Improving the health of vulnerable women, adolescent girls, and children in South Sudan

Improving the health of vulnerable women, adolescent girls, and children in South Sudan

In 2016, BRAC successfully delivered a project in Juba (Luri county), South Sudan with the aim of improving the reproductive, maternal, new-born, and child health (RMNCH) of vulnerable women, adolescent girls, and children. Despite facing some unexpected difficulties, in which lessons can be learned for the benefit of future projects, the project has performed exceptionally well in difficult circumstances.

In Juba, BRAC used a grass-roots level approach to not least strengthen the understanding and access to sexual and reproductive health rights and information, but also sought to improve the provision of RMNCH health services available and raise greater awareness of sexual and reproductive health rights.

The project’s key activities focused on:

  • Training 120 Community Health Promoters (CHP) to provide door-step RMNCH information, services and referrals to government health facilities. CHPs also successfully set up community health awareness sessions and ‘mother to mother groups’.
  • Training and equipping 4 Mobile Nurses in order to facilitate health extension services in the most remote, hard-to-reach communities.
  • Developing a network of 120 Youth Health Mentors who provided health and life skills messages targeted specifically at youth through Youth Health Forums.
  • Conducting advocacy meetings with community leaders and government officials to encourage and promote utilization of RMNCH services by women in their communities.

The main focus and ultimate objective of BRAC UK’s project in South Sudan centred on improving the provision of RMNCH. Despite conflict arising in Juba on 8 July 2016, this core focus remained unaltered throughout the course of the program delivery. The conflict severely compromised BRAC’s ability to implement the project activities, thus leading to the downscaling of the scope and scale of the project size. Though the original target of primary beneficiaries to be reached was set at 90,240 women and 5,760 girls of reproductive age and 13,440 children under 5, the target was revised to 20,000 women and 5,000 girls of reproductive age and 9,000 children Under the age of 5 (23% of the total population) following the conflict.
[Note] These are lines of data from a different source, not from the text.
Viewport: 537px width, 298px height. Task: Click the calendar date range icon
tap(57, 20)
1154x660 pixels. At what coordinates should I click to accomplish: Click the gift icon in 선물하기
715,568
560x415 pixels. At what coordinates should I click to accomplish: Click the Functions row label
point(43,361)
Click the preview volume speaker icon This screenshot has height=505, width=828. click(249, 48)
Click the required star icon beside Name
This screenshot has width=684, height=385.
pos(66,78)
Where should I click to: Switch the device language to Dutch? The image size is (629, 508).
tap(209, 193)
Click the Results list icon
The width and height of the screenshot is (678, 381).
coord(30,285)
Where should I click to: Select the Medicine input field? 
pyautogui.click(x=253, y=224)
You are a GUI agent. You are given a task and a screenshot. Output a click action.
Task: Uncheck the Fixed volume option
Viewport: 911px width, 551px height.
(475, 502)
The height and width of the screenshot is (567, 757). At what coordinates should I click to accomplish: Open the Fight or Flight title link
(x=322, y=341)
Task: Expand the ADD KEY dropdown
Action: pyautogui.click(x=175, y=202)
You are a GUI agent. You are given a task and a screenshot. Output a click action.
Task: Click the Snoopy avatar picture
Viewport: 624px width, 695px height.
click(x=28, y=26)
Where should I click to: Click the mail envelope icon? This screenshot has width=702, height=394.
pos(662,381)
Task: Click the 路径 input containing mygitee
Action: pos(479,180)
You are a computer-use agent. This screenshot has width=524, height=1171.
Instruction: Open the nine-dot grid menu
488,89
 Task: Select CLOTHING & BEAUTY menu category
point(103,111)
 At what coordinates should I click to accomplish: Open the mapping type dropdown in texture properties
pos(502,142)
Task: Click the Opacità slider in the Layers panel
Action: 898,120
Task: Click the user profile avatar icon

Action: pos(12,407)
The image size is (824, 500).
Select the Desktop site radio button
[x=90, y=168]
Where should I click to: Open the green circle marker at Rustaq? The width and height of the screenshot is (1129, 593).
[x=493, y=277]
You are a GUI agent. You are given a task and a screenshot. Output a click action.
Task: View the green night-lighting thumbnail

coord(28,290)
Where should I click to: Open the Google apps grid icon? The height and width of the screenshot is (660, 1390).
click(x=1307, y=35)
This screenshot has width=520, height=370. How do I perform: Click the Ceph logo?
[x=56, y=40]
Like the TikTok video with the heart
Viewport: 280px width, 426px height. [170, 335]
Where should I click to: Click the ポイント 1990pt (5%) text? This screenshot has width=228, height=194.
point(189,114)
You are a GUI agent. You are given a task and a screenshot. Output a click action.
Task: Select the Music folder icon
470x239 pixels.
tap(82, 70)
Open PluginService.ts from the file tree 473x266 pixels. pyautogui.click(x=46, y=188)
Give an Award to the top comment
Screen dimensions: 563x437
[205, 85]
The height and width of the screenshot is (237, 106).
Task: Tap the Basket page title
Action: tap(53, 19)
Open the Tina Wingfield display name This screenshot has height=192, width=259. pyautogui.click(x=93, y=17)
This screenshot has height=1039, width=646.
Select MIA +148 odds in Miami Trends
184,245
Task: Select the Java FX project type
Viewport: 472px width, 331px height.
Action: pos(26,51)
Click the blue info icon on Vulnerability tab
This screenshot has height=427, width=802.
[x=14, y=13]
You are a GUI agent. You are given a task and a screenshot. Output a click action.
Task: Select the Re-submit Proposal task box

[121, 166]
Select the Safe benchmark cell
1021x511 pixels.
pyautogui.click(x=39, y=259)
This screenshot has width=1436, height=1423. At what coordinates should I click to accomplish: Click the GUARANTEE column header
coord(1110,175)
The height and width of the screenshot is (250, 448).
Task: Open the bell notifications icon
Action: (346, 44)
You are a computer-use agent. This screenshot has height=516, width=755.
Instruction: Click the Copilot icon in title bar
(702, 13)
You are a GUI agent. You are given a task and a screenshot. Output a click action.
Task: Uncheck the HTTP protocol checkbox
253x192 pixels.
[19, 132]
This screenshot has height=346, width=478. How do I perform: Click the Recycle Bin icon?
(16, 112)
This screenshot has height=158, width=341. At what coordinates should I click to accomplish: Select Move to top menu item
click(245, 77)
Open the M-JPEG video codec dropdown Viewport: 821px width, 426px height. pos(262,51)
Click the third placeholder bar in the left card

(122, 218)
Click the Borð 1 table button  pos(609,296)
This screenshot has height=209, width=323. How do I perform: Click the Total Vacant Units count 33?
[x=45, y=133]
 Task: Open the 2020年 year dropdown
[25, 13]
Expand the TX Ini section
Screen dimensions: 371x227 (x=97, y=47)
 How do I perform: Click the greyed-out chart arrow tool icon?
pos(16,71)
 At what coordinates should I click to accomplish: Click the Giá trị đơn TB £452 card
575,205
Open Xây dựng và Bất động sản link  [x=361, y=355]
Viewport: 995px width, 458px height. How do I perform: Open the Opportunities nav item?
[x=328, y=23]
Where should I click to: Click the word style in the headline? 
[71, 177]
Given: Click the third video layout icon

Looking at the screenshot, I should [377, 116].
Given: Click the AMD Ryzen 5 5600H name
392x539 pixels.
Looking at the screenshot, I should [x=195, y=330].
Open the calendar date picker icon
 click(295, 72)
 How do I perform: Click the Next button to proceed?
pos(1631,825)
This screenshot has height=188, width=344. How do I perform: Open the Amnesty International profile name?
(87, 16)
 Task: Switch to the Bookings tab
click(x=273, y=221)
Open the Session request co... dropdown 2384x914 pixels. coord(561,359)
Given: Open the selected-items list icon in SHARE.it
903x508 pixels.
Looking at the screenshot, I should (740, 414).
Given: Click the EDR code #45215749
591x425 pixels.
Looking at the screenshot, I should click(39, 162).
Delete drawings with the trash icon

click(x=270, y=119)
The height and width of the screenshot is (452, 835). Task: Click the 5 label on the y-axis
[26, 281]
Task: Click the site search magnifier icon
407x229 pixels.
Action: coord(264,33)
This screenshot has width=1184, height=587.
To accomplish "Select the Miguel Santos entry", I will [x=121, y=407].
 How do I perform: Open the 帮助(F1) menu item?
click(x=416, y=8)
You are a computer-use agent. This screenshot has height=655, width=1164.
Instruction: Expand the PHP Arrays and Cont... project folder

Despite being downscaled, the project actually exceeded revised target expectations successfully ensuring that 24,076 women and 12,374 adolescent girls had enhanced access to appropriate RMNCH information; 13,888 children under five were seen by Mobile Nurses & Community Health Promoters, and 5,400 Children under 5 were referred to health facilities for treatment.

Although the project surpassed expectations, the implementation was still met with some challenges:

  • Conflict: On July 8 2016, as already highlighted, conflict arose in Juba severely compromising BRAC’s ability to implement the project activities. In July, BRAC activated its Crisis Management Plan, and so suspended its operations and even temporarily evacuated staff from Juba and other areas to Uganda. This made it challenging to smoothly implement the activities, with no oversight and monitoring from July 2016 – Nov 2016. A re-design of the project followed, reducing the scope to one county, Juba, but still ensuring the key RMNCH focus.
  • Treatment of diseases: There was also some difficulty in meeting the additional needs relating to the treatment and assessment of diseases such as malaria, pneumonia and diarrhoea. Though, to meet these demands, BRAC UK collaborated with the activities of the BRAC Integrated Community Case Management (ICCM) program.

Having said this, it is clear that even in the face of the challenges met along the way, the project can still be considered a great success. In fact, on delivery of the project, a total of 174% of beneficiaries were actually reached.

On completion of the project in Juba, the BRAC team collaborated with government stakeholders in establishing more effective government health facilities, for example, opting to train local staff and equipping them with the appropriate tools, rather than directly implementing the project ourselves. This is just one way we hope to ensure the long-term sustainability of the project in South Sudan for years to come. Though with this, has come the bravery of our colleagues in Juba who continue to deliver the project, despite the danger to their own lives. Without them, the results of this project would not have been possible.